Canada Employment and Immigration Union
- Founded: November 1977
- Headquarters: 275 Slater Street, Ottawa, Ontario
- Location: Canada;
- Members: 30,000+
- Key people: Rubina Boucher, National President
- Affiliations: Public Service Alliance of Canada
- Website: ceiu-seic.ca

= Canada Employment and Immigration Union =

Canadian labour union

The Canada Employment and Immigration Union (CEIU) is a Canadian labour union, with over 30,000 members from across every Canadian Province and Territory. CEIU is affiliated with the Public Service Alliance of Canada (PSAC), and all CEIU members are automatically members of the PSAC. As affiliated, the PSAC is the bargaining agent for CEIU and other component unions for negotiations with the Treasury Board. CEIU members are part of the Program and Administrative Services (PA) group.
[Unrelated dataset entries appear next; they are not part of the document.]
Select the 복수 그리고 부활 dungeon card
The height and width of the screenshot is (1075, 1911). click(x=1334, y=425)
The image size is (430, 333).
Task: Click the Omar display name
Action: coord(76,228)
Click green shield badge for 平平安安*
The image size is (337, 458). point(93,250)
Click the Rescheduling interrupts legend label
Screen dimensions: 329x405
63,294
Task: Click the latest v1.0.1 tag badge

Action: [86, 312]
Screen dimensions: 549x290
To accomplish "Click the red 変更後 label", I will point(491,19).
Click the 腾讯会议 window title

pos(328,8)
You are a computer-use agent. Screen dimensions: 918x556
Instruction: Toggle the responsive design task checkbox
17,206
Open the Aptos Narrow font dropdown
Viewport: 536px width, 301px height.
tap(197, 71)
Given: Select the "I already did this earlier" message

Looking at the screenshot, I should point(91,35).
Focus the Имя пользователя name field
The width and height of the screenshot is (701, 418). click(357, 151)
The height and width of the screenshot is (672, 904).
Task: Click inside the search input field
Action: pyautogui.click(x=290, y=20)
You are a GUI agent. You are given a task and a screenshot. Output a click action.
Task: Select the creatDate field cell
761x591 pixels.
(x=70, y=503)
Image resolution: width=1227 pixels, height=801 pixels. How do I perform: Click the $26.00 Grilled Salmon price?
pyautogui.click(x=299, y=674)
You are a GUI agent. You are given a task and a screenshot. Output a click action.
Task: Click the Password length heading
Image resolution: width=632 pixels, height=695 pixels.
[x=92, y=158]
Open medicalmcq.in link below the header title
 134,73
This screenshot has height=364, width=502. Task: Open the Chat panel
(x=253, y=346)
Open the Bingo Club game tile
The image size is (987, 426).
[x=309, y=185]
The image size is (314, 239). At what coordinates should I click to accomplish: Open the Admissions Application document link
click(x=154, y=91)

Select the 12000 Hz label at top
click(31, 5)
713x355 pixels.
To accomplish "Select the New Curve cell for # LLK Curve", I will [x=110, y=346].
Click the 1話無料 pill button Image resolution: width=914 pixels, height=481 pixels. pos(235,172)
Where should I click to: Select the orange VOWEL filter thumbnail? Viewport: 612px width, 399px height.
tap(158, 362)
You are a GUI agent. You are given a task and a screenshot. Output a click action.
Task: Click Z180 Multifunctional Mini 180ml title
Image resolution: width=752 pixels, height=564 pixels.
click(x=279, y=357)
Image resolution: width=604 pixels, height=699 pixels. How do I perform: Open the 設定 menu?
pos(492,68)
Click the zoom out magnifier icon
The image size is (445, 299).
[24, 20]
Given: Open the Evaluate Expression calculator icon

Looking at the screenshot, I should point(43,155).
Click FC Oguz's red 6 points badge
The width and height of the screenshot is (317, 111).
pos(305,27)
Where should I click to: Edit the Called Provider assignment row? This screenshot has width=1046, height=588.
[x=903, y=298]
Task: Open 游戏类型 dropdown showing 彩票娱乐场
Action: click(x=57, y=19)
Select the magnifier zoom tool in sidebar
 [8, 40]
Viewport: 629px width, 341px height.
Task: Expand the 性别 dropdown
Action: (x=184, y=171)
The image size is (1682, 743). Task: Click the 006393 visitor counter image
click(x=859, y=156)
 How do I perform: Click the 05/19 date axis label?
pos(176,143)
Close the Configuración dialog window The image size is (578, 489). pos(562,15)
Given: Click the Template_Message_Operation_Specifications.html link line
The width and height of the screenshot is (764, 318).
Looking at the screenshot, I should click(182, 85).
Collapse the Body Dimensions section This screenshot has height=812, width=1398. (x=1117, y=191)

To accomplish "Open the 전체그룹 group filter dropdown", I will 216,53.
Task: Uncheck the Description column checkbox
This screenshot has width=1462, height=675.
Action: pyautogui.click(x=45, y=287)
CEIUs 30,000 members work for the Federal Public Service within Service Canada / ESDC, IRCC and the Immigration and Refugee Board (IRB) as Immigration officers, Employment Insurance adjudicators, Program Services Delivery Clerks (PSDCs), Service Canada Payment and/or Benefit Officers, and others.

== Structure ==
There are over 165 locals across Canada, and each local administers its own affairs, elects its own officers, and is responsible for the day-to-day relationship with local management.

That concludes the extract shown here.